До этого в качестве жильцов таких строений ей приходилось видеть преимущественно новых русских или просто обеспеченных горожан. Что так могут жить пенсионеры, Милославская никак не предполагала.
– Отец сам его выбирал, – горделиво заметил Виктор, а потом с грустью добавил: – Но пожить в нем ему толком так и не удалось. Сердце…
Когда Синявский и Яна приблизились к калитке, массивной, деревянной, Виктор достал из своей кожаной барсетки ключи и, повернув одним из них в замочной скважине пару раз, распахнул ее перед Милославской.

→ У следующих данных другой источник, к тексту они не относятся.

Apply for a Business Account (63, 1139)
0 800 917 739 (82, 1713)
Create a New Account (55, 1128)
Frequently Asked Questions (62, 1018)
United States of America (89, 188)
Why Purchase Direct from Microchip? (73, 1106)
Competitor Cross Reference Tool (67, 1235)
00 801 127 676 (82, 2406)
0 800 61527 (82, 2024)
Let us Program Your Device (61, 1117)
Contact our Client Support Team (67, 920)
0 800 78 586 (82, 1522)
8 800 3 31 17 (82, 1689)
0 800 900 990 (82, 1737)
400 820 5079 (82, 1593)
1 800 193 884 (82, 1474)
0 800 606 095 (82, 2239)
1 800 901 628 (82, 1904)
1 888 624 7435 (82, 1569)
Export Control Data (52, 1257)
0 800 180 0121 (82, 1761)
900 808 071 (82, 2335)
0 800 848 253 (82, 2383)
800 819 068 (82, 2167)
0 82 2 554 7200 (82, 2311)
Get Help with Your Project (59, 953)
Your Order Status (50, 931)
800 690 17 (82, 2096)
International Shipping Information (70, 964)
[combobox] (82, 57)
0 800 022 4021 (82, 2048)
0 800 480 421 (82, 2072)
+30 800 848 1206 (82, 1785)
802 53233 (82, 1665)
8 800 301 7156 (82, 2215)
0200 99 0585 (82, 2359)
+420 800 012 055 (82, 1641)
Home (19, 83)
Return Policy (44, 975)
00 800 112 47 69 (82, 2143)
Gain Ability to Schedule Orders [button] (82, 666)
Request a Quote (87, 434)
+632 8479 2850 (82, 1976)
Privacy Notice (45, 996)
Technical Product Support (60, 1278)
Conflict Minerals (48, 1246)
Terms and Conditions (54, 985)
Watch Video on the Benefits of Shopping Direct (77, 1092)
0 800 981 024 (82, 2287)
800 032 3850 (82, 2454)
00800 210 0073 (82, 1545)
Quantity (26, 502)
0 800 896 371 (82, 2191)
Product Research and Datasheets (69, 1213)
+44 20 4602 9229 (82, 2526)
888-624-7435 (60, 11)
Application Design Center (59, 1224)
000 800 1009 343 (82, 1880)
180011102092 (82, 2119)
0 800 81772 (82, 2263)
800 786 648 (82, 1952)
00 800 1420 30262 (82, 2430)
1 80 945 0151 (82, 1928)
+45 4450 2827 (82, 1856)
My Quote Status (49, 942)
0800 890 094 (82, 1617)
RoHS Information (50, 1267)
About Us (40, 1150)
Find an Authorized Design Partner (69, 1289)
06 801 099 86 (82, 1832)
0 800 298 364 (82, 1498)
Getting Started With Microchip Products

Яниному взору предстал просторный двор с несколькими кирпичными строениями, вероятнее всего, баней, летней кухней и двумя сараями. За домом находился сад, густо усаженный плодовыми деревьями.
– Отец любил проводить там время, – заметил Виктор, уловив взгляд гадалки.
– Идемте в дом? – спросила она, не желая тратить время понапрасну.
Синявский ступил на невысокое крыльцо и отпер металлическую дверь. Миновав просторную веранду, Яна и ее клиент очутились наконец в доме. Гадалка приказала собаке лечь в угол.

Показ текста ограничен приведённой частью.